Featuring narratives, documentaries, and shorts from as far away as Spain and Peru, and as close as San Diego itself, this year's Mar. 6-16 festival offered over 110 films to choose from.

The festival honoured acclaimed Brazilian director Hector Babenco ("Kiss of the Spider Woman") and showcased Argentine cinema as the country to watch. This year marks the 25th anniversary of the end of Argentina's "dirty war", in which the military junta "disappeared" at least 30,000 of their own people. Excellent Chilean films such as "El Clavel Negro" (Swedish co-production) and "Fiesta Patria" also showed how the political turmoil wasn't contained within borders - other countries have had their own versions of dirty politics.

Latino interest in the festival has not escaped the notice of major corporations. State Farm, Bank of America, Southwest Airlines and Macy's were major sponsors. State Farm's opening commercial was particularly aimed at the Latino market, with analogies to soccer, featuring young players discussing insurance benefits.

The words "giving back to the community" were echoed by various sponsors at one of the gala events.

Chon Noriega, a University of California at Los Angeles professor and director of the UCLA Chicano Research Centre, is not surprised. In an e-mail interview with IPS, Noriega said, "These corporations get it in a way that the electorate does not: the population is increasingly Latino and, hence, Latinos are the future of the state's workforce, consumers, and tax base. Therefore, it is in their best interest to maintain a good relationship with the Latino community."

The current film festival is, Van Thillo told IPS, a far cry from its scrappy modest beginnings. "It started as a student-based, Chicano, Latino and Native-American film festival," said Van Thillo. "We had no money and showed mostly student made films."

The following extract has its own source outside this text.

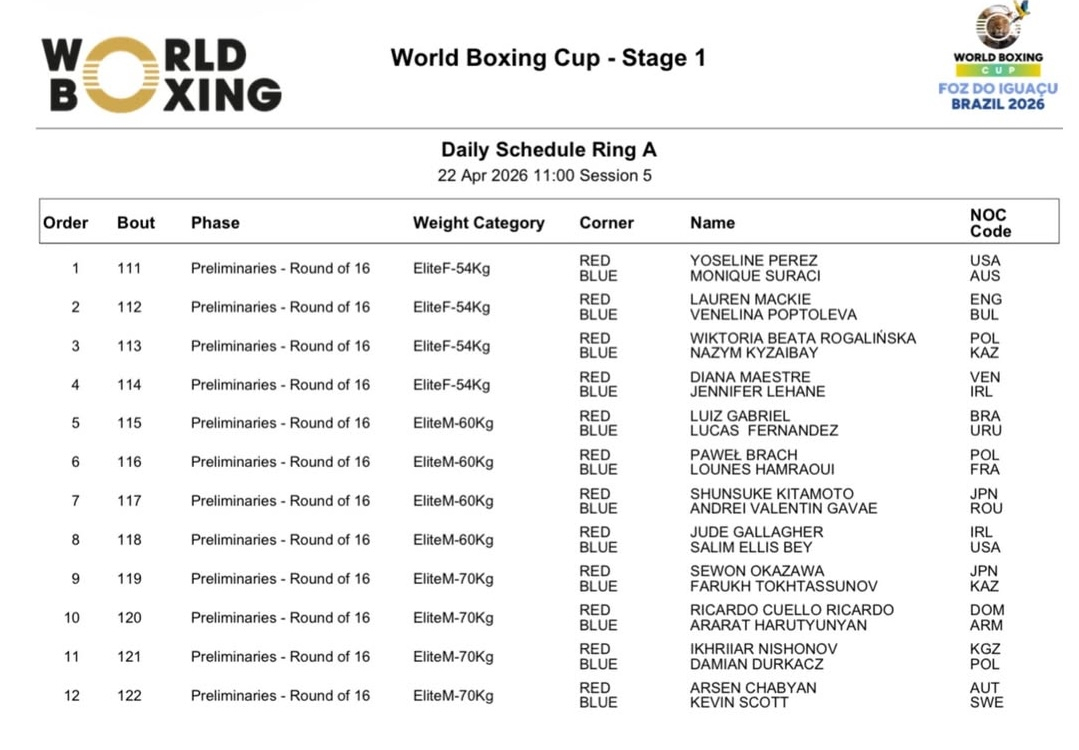Screen dimensions: 1079x750
Task: Select boxer name Yoseline Perez
Action: (753, 261)
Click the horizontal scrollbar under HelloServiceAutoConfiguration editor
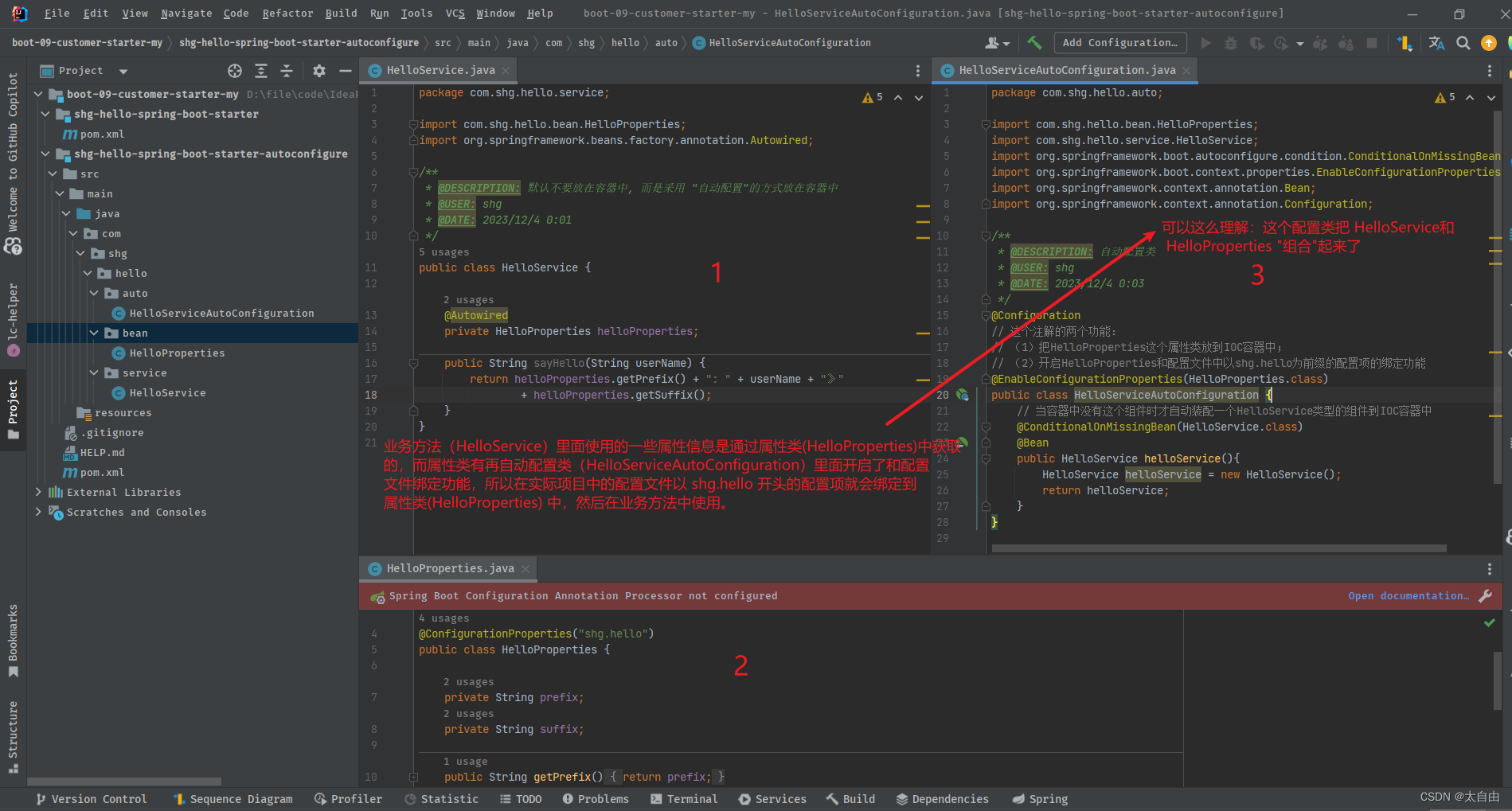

Mario Torero, an internationally renowned muralist, remembers the beginnings well. "It was this little tiny thing being run out of the Centro Cultural de la Raza (a non-profit, Latino-centred art space in Balboa Park)," he told IPS at the festival. "And, it has grown from one screen to the size it is today."

The festival has since inspired similar events in the region, such as the San Diego Asian Film Festival and the Jewish Film Festival.

"This festival is well-positioned to become an important hub in the Latino-American film explosion," actress and director Kamala Lopez told IPS. "It builds community and shows young people that there is a way to tell our stories and to speak for our culture in a way that is not heavy-handed."

While the growth of the festival has not been easy - support money is not always forthcoming, sponsors have pulled out, prints get temporarily lost, performers have defaulted to higher paying gigs - it continues to attract regulars and newcomers alike.

Maribel Siman-Delucca, who has been attending the festival for over 10 years, has noticed a gradual increase in interest on the part of non-Latinos. "Over time, the community has been more supportive. There is more cross-community participation."

According to Van Thillo, the audience is 80 percent Latino with growing non-Latino viewers. One of the hallmarks of the festival is its interest in diversity, according to Van Thillo, The festival roster has recently expanded to include programmes called CineGay, Cine Mujer, Cortos Españoles (Spanish Shorts), and feature length animation.

For veteran Mexican film director Arturo Ripstein and his wife and writing partner Paz Garciadiego, who premiered their new film "El Carnaval de Sodoma" (The Carnival of Sodom), about the last days of a brothel, the festival has a special appeal. "It's a warm festival, a very human festival with a very appreciative audience," Ripstein told IPS after his screening.

Two young friends named Ana and Rebecca would surely agree. "If we choose one in Spanish, I can translate," laughed Ana as they stood in the lobby of the theatre pondering what to see. "But let's go see something in Portuguese, that way we'll both have to read the subtitles."

Rebecca Romani is a freelance writer and documentary maker currently based in San Diego. Additional reporting was contributed by Mukul Khurana.